A better approach would be using the ItemCount property of the SPList class.

Which is what I would suggest, with a little gotcha: ItemCount returns exactlt what the name suggests, i.e. the count of all list items, and doing so it *does not* apply any sort of security trimming. In other words, if the code is run within the context of a user who has the rights to view only 5 out of a total of 10 list items, this property returns 10.

Pay a lot attention when you are looping or indexing an SPListItemCollection this way!

Managing IIS settings through PowerShell

Do you miss the IISAPP command line tool that was available with IIS6?

Do you feel that APPCMD is not enough?

Enter the WebAdministration PowerShell module!

Its usage is straightforward, as it it leverages the concept of providers and drives that the PowerShell engine uses to unify the way you access resources on your server. And it provides several commandlets that can help you automate most (if not all) of the web administration tasks.

In order to use the WebAdministration module, you need to launch PowerShell with elevated rights, then just import the module:

Import-Module WebAdministration

A quick Get-Command will show you that there’s something to try!

gcm -Module WebAdministration | Measure-Object

In my environment, this shows a total count of 74 items (71 commandlets, 2 aliases and one function).

I’ll let you explore the list of commandlets yourself, while I spend some other words about the function, whose name is “IIS:”.

Just like C:, D: etc, which are indeed just functions that set the current location to the root of the C or D drives, the IIS: function uses the Set-Location commandlet to “move” to the IIS: drive.

Which, of course, is not a drive based on the FileSystem provider, but is relies on the WebAdministration PowerShell provider that you get inside the WebAdministration module.

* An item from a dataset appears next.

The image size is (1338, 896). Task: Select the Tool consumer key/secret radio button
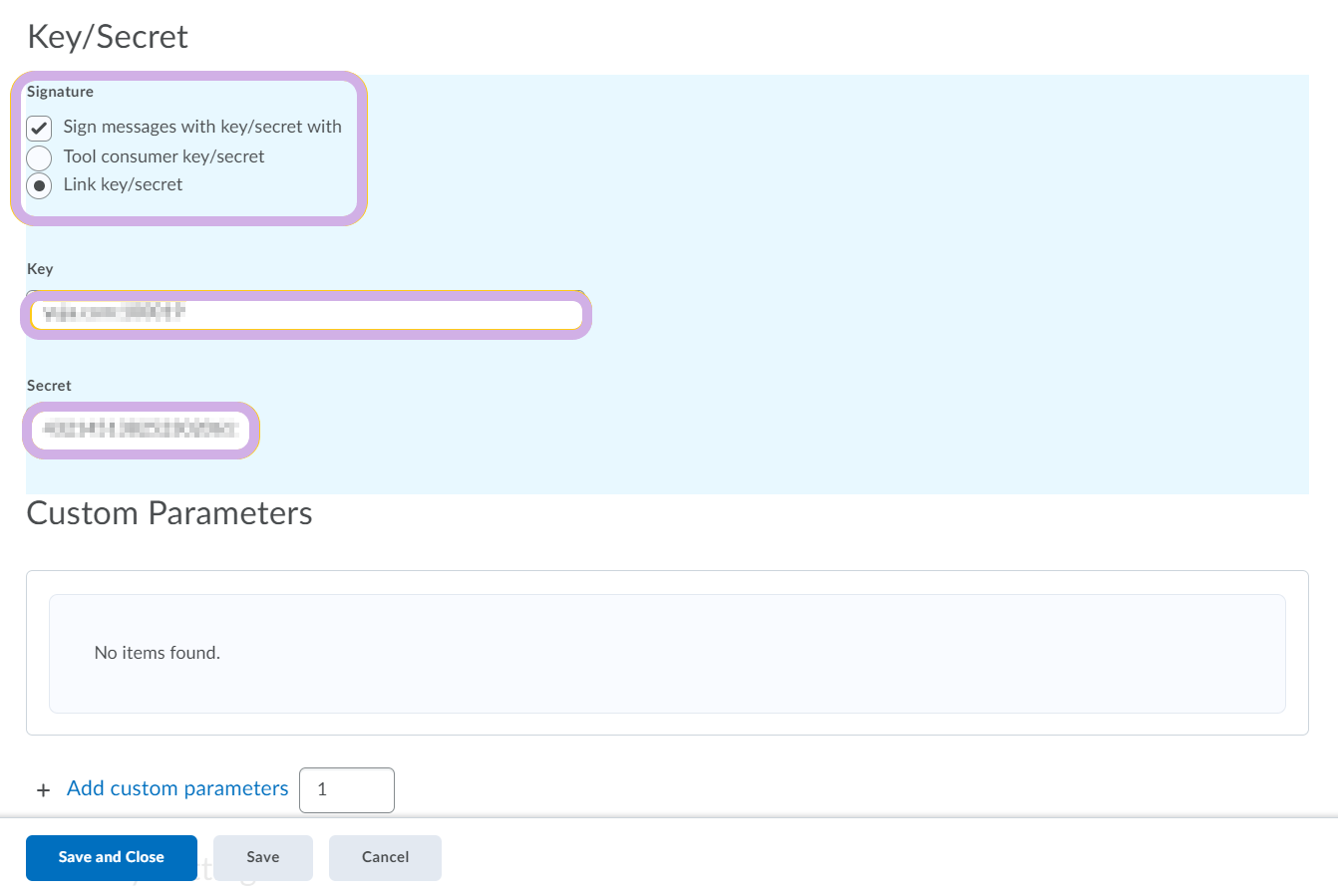[39, 157]
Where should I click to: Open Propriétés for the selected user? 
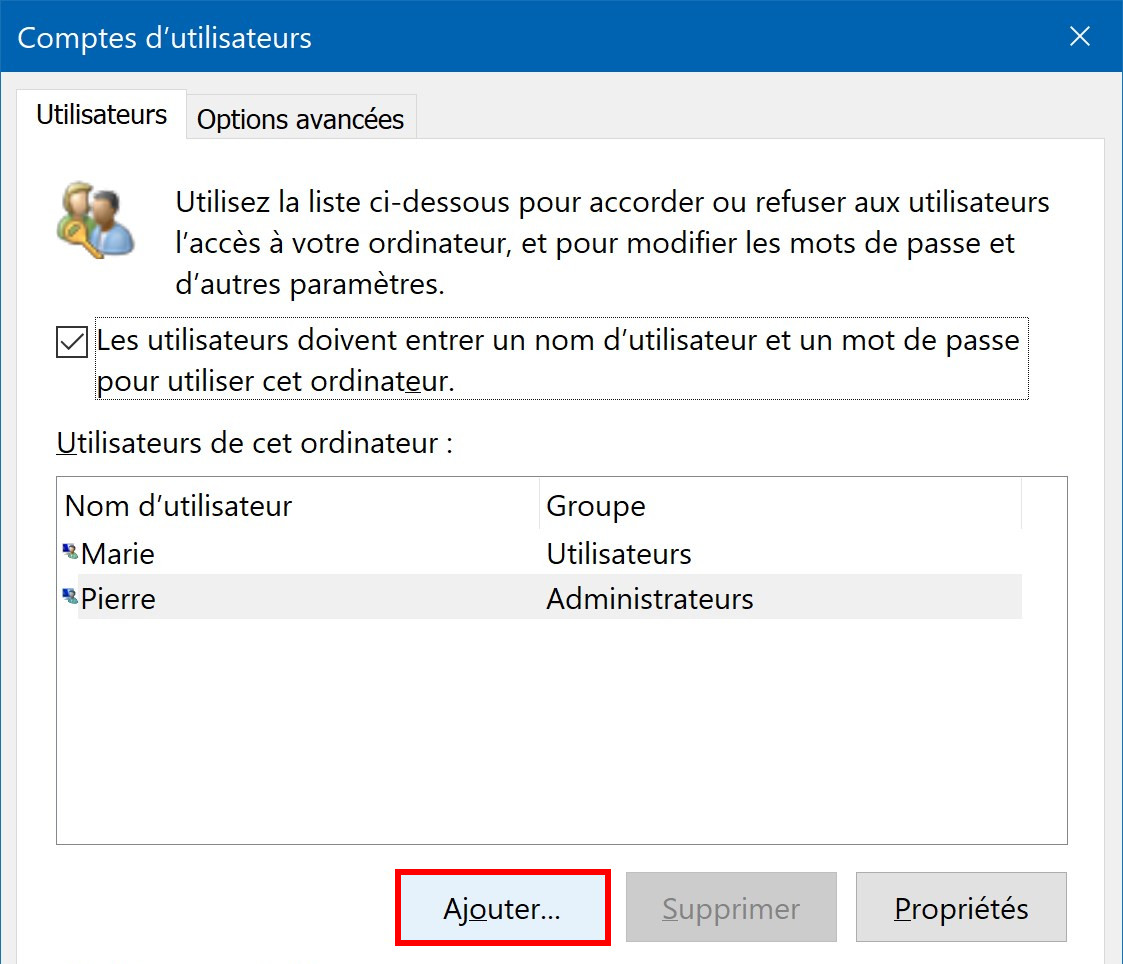pos(961,907)
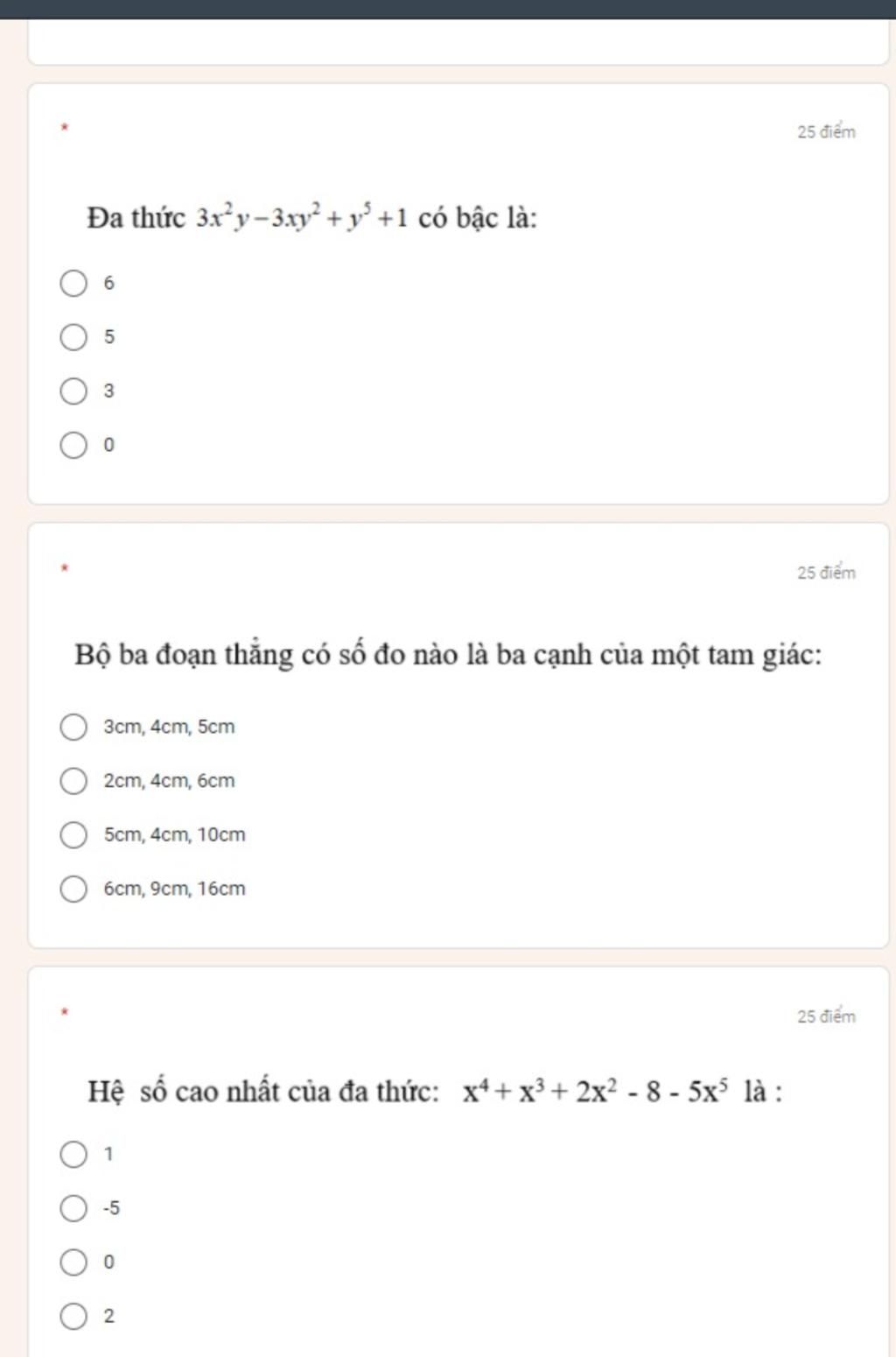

Thanks to this approach, you can easily “navigate” within IIS settings just by using “dir” or “cd” (which, btw, are aliases too). For examples, if you need to list the IIS Web Sites on the local server, just try with this syntax:

dir IIS:\Sites

Or if you need to get, say, the list of running w3wp.exe processes for a specific application pool, you can type something like this:

dir IIS:\AppPools\<NameOfTheAppPool>\WorkerProcesses

Nice, isn’t it?

PowerShell string escaping

Ok, this is probably a very very basic topic to tal about, but anyway…

String escaping has always been cumbersome and tricky in – I guess – most of the programming languages I have used. You need a way to represent special characters, most of the times you do this by defining them through an escape sequence, and most of the times the escape sequence is made up of an escape character followed by another character (or a character code). You know that \n stands for “newline” in ANSI C syntax, right?

PowerShell follows these widely adopted standards, with a couple of gotchas.

First off, the escape character is the backtick (`), which is 0x60 (96) ASCII code and the U+0060 Unicode code.

Which is fine, I mean, using a backslach or a backtick… it doesn’t matter.

Well, yes, it does’t matter, although I’m using the Italian keyboard layout and we have no grave accent (back tick) character anywhere. Sgrunf 🙁

Second: in PowerShell we can use both single quote and double quote characters to enclose string literals.

The difference stands in the way the string is interpreted before being used.

Consider, as an example, the MSSQL$SHAREPOINT string.

If you use single quotes (‘MSSQL$SHAREPOINT’), you get exactly what you have typed within the single quotes.

If you use double quotes, and try to print-out the string variable:

Write-Host “MSSQL$SHAREPOINT”

You get, guess what, just MSSQL on your output stream.

The reason for this behavior is due to the automatic variable substitution that the PowerShell intepreter performs and strings literals escaped by double quotes: variable names, in PowerShell, are prefixed by the $ char, which means that the previous string is resolved as MSSQL concatenated with the value of the SHAREPOINT variable, which in my case is just null.

Sometimes, even simple things get tricky!